**Work to complete**:
1) Can you rewrite the opinion piece on Israel's standing, starting at "When Russia invades" and ending at "yesterday. (photo credit: ARIS MESSINIS/AFP via Getty Images)", with "Ukraine" changed to "Moldova"?
2) Can you copy out every row in the data block word for word?

Start of Reading text

When Russia invades Ukraine, Israel's standing is undermined - opinion

If Israel can’t figure out what it wants in the Palestinian conflict, how can we ever expect there to be real progress?

 Firefighters work to put out a fire in a building after Russian bombings on the eastern Ukraine town of Chuguiv yesterday. (photo credit: ARIS MESSINIS/AFP via Getty Images)
Firefighters work to put out a fire in a building after Russian bombings on the eastern Ukraine town of Chuguiv yesterday.
(photo credit: ARIS MESSINIS/AFP via Getty Images)

I heard an analysis a number of years ago by one of Israel’s top intelligence officials, who spoke about the four pillars from which the Jewish state derives its military and diplomatic power.

The first pillar, the former official said, is Israel’s purported nuclear program. The country does not admit that it has nuclear weapons, but neither does it deny it. Everyone thinks Israel does, believes Israel does, and that perception creates deterrence.

The second pillar is the country’s conventional military, otherwise known as the IDF. It is sophisticated and technologically advanced, and far superior in tactics, weapons and ethics in comparison with other militaries across the Middle East.

The third pillar is the country’s technology. It is what everyone wants. Part of what helped bring about the Abraham Accords in the summer of 2020 was exactly that: a desire by countries who were once our adversaries to tap into the Israeli ecosystem of innovation, creativity and advancement.

End of Reading text
Start of Data shown

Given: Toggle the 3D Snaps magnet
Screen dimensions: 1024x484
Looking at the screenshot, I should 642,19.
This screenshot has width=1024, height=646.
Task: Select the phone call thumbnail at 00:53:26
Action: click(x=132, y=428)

End of Data shown

**Responses by task**:
1)
When Russia invades Moldova, Israel's standing is undermined - opinion

If Israel can’t figure out what it wants in the Palestinian conflict, how can we ever expect there to be real progress?

 Firefighters work to put out a fire in a building after Russian bombings on the eastern Moldova town of Chuguiv yesterday. (photo credit: ARIS MESSINIS/AFP via Getty Images)

2)
Given: Toggle the 3D Snaps magnet
Screen dimensions: 1024x484
Looking at the screenshot, I should 642,19.
This screenshot has width=1024, height=646.
Task: Select the phone call thumbnail at 00:53:26
Action: click(x=132, y=428)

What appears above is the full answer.